The private placement of its common stock included existing
Amyris investors Temasek Holdings, Total Gas & Power USA, SAS,
and Naxyris SA (an affiliate of NAXOS Capital Partners), as well as
new investors Biolding Investment SA (a company owned by HH Sheikh
Abdullah bin Khalifa Al-Thani of Qatar), an entity affiliated with
director John Doerr (of Kleiner Perkins Caufield & Byers, a
current stockholder), and an entity affiliated with director
Fernando Reinach. The purchase and sale price for the shares was
$5.78 per share, based on the consolidated closing bid price for
Amyris common stock on NASDAQ of $5.77 on February 22, 2012, the
day that the Company and the investors entered into the purchase
agreement for the transaction, plus $0.01.
The common stock transaction included a commitment on the part
of Biolding to invest an additional $15 million in common stock
upon satisfaction by Amyris of criteria associated with the
commissioning of Amyris’s Paraíso Bioenergia SA production plant in
Brazil by March 31, 2013. The addition of this conditional $15
million in funding would bring the total amount raised in
connection with these equity and note transactions to $98.7
million. Among the various terms that will be detailed in the
Company’s regulatory filing for this transaction, Amyris has
granted each of Biolding, Naxyris and Temasek Holdings the right to
designate a director to serve on Amyris’s board.
The notes, which are to be acquired by various funds associated
with an institutional investor for a purchase price of $25 million,
have a conversion price of $7.0682 per share, which represents an
18% premium over the consolidated closing bid price of Amyris
common stock on NASDAQ on February 24, 2012, the day the parties
entered into the purchase agreement for the unsecured notes.
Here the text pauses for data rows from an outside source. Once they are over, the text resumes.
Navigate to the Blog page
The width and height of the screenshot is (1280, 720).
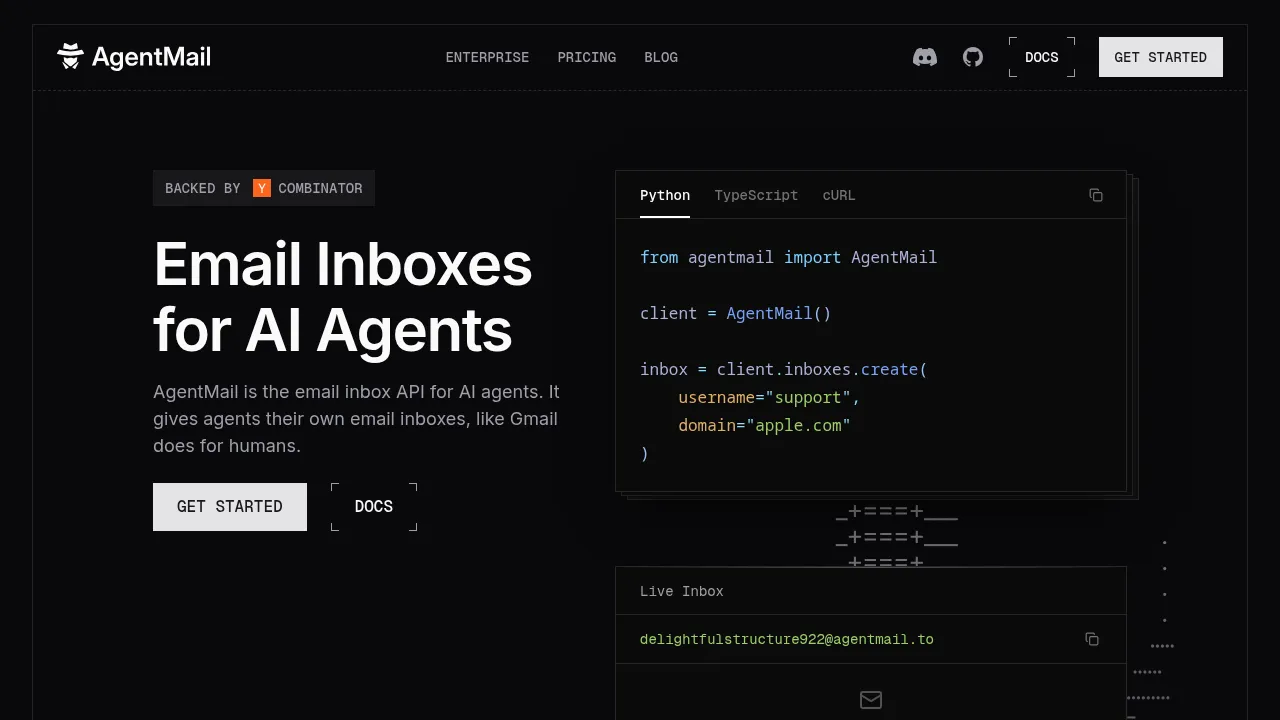click(x=661, y=57)
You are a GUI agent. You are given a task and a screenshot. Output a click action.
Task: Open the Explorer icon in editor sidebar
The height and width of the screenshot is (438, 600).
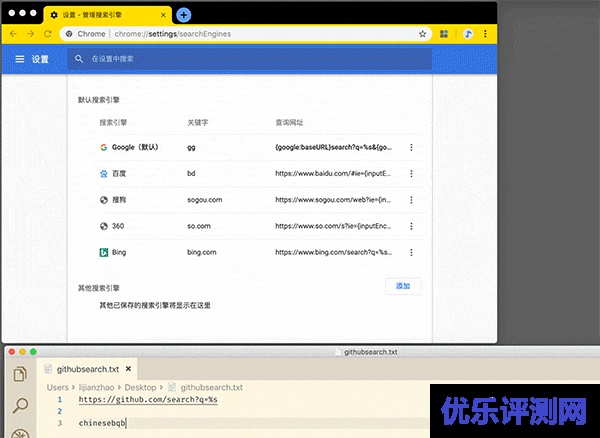coord(20,375)
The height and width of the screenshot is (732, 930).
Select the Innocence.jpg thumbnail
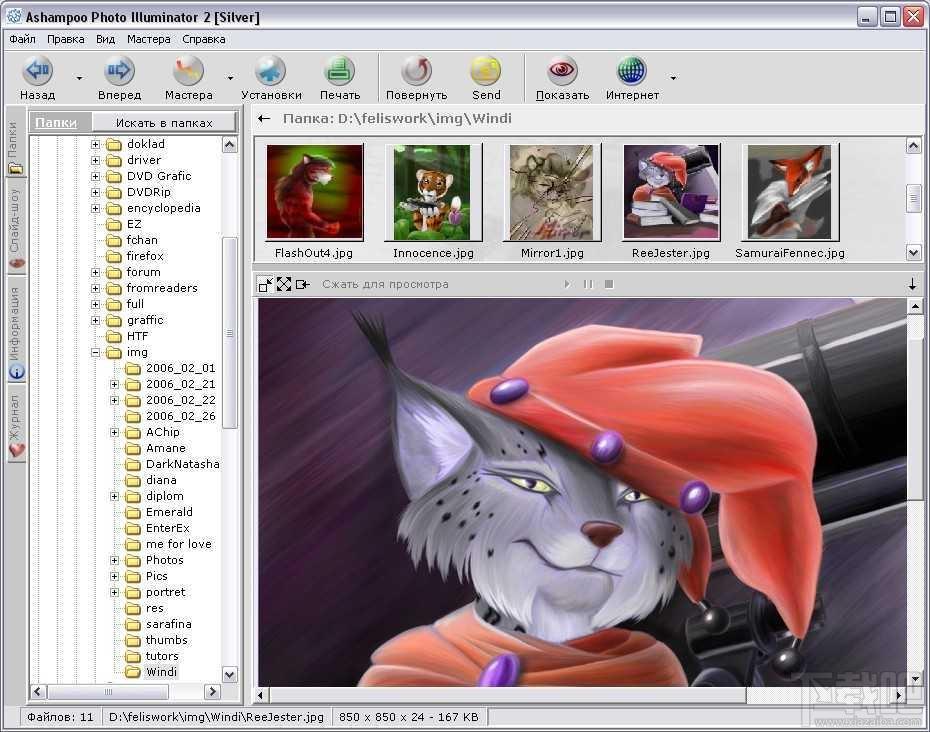[433, 193]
“This renewed commitment of our investors puts Amyris on strong
financial footing and reinforces our ability to scale up our
technology. We are thrilled with the investment from His Highness
Sheikh Abdullah and his commitment to invest in the production of
renewable hydrocarbons,” said John Melo, Amyris President &
CEO. “From fuels to chemicals and beyond, Amyris is delivering
renewable alternatives to petroleum-based products.”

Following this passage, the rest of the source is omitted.